▶ DATA SHOWN
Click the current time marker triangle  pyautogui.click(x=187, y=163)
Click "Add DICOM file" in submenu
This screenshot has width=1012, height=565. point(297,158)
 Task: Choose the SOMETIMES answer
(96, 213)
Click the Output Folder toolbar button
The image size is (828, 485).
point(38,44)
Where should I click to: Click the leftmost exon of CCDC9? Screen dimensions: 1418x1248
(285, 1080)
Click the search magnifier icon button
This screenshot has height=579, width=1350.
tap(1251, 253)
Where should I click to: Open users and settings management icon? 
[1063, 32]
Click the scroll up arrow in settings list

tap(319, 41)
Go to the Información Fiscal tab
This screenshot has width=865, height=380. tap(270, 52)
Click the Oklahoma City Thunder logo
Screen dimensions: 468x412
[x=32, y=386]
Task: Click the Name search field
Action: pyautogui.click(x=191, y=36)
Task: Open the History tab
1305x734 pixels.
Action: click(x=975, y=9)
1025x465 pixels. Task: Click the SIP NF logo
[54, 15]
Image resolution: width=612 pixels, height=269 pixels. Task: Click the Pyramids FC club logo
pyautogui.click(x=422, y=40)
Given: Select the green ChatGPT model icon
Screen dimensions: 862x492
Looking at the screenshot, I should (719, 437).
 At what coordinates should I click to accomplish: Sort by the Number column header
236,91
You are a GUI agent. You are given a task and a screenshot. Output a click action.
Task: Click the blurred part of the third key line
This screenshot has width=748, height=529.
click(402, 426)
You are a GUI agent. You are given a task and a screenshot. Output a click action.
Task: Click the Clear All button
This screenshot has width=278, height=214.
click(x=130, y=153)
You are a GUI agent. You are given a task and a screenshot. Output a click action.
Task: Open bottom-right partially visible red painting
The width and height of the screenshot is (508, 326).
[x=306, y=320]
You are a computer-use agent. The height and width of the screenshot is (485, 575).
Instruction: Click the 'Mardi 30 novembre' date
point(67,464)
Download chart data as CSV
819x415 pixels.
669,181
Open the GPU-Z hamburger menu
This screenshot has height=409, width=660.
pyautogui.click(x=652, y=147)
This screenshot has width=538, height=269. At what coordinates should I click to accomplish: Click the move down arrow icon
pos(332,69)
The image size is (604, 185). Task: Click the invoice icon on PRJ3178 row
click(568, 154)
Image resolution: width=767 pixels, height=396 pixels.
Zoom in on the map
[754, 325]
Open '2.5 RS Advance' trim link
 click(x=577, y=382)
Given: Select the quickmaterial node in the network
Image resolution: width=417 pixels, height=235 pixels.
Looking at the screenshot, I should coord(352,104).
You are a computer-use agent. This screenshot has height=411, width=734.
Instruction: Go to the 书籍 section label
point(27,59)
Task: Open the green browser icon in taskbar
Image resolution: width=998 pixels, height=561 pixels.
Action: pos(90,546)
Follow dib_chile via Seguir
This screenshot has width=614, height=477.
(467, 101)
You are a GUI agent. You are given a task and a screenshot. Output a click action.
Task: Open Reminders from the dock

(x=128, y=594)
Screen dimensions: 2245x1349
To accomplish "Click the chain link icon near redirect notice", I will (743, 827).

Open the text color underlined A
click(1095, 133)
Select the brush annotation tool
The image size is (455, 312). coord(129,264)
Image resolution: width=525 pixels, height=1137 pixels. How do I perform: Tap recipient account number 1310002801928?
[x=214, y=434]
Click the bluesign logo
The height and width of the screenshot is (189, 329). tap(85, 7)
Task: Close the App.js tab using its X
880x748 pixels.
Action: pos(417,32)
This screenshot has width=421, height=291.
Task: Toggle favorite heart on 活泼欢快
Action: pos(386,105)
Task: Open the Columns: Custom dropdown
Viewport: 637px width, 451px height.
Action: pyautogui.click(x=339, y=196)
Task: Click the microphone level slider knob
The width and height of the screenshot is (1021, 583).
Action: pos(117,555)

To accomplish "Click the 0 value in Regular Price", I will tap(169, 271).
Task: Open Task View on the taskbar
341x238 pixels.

▶ EXERCISE REQUIREMENTS
Copy all lines of the records that have the string "will" in them.

▶ ANSWER
To accomplish "Click the chain link icon near redirect notice", I will (743, 827).
To accomplish "Click the 0 value in Regular Price", I will tap(169, 271).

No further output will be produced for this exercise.